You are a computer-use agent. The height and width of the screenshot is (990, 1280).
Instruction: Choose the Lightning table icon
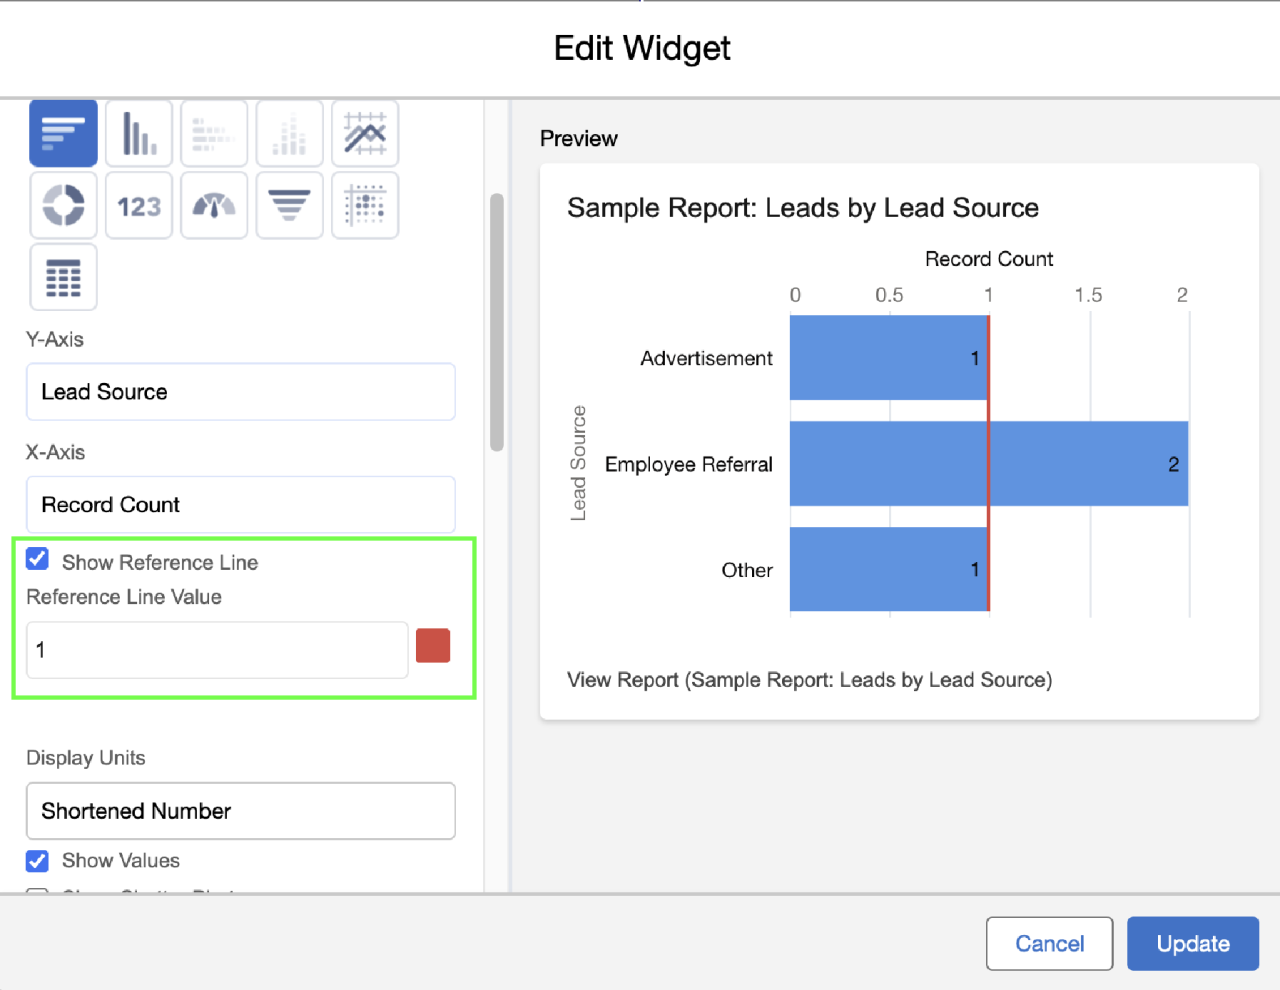pos(63,278)
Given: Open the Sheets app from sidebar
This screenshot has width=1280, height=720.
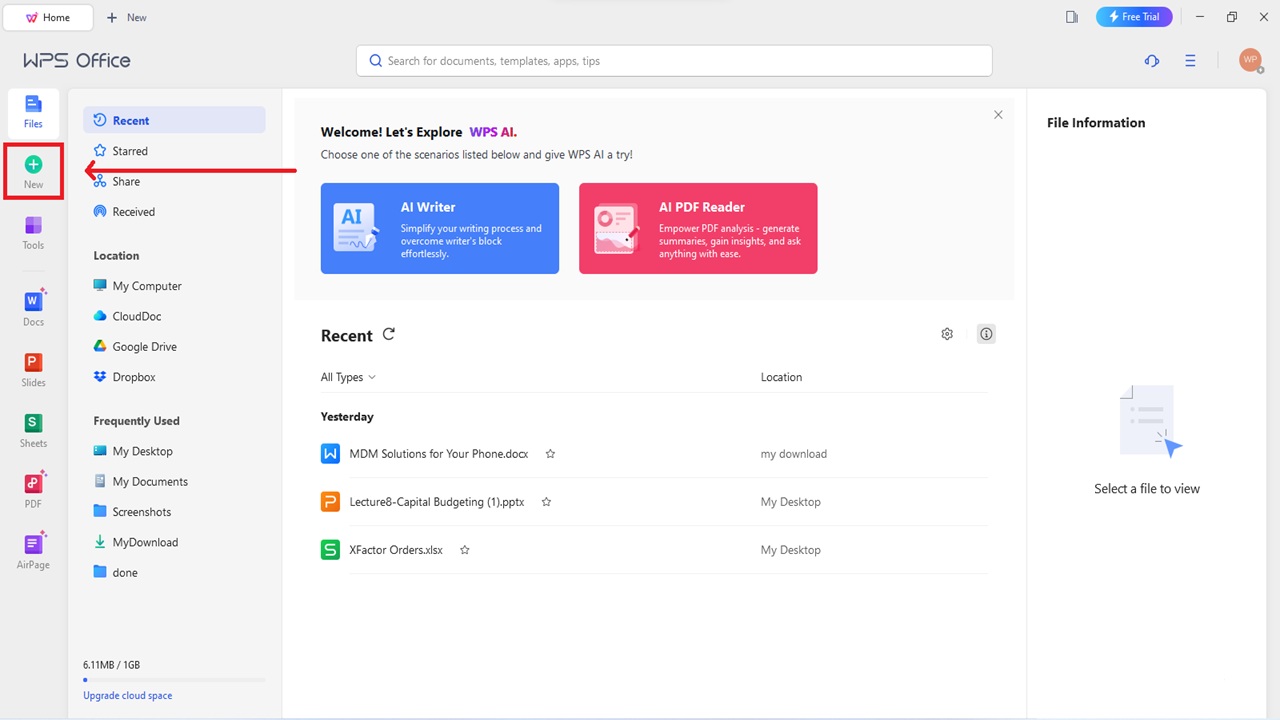Looking at the screenshot, I should pos(33,431).
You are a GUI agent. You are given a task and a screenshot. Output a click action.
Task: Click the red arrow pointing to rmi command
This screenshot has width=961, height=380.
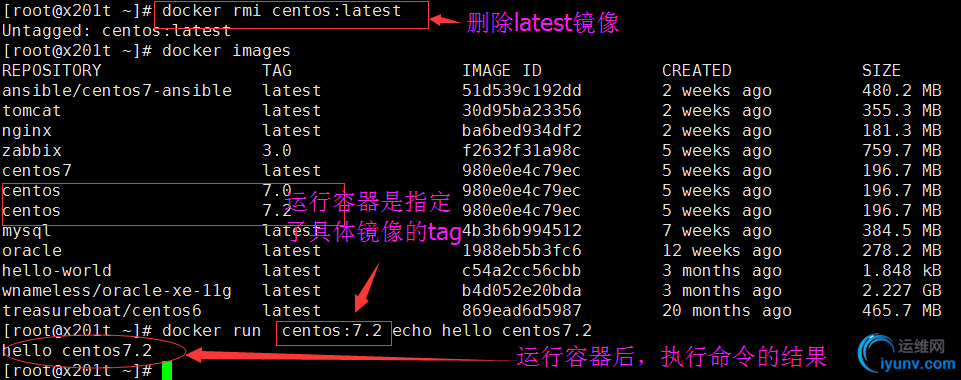click(x=444, y=20)
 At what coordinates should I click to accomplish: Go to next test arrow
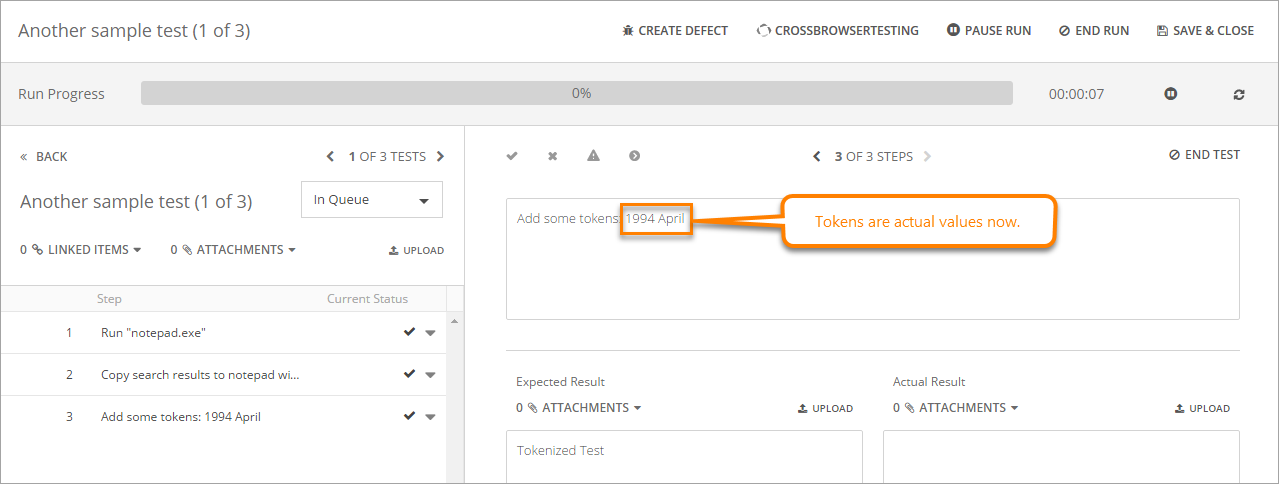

=-=-=

> **Written task**
Put every line of the records above into a numbered list, leaving out blank lines and the pictures.

> **The answer**
1. You are a computer-use agent. The height and width of the screenshot is (990, 1280).
2. Instruction: Choose the Lightning table icon
3. pos(63,278)
4. Given: Open the Sheets app from sidebar
5. This screenshot has width=1280, height=720.
6. Looking at the screenshot, I should pos(33,431).
7. You are a GUI agent. You are given a task and a screenshot. Output a click action.
8. Task: Click the red arrow pointing to rmi command
9. This screenshot has width=961, height=380.
10. click(x=444, y=20)
11.  At what coordinates should I click to accomplish: Go to next test arrow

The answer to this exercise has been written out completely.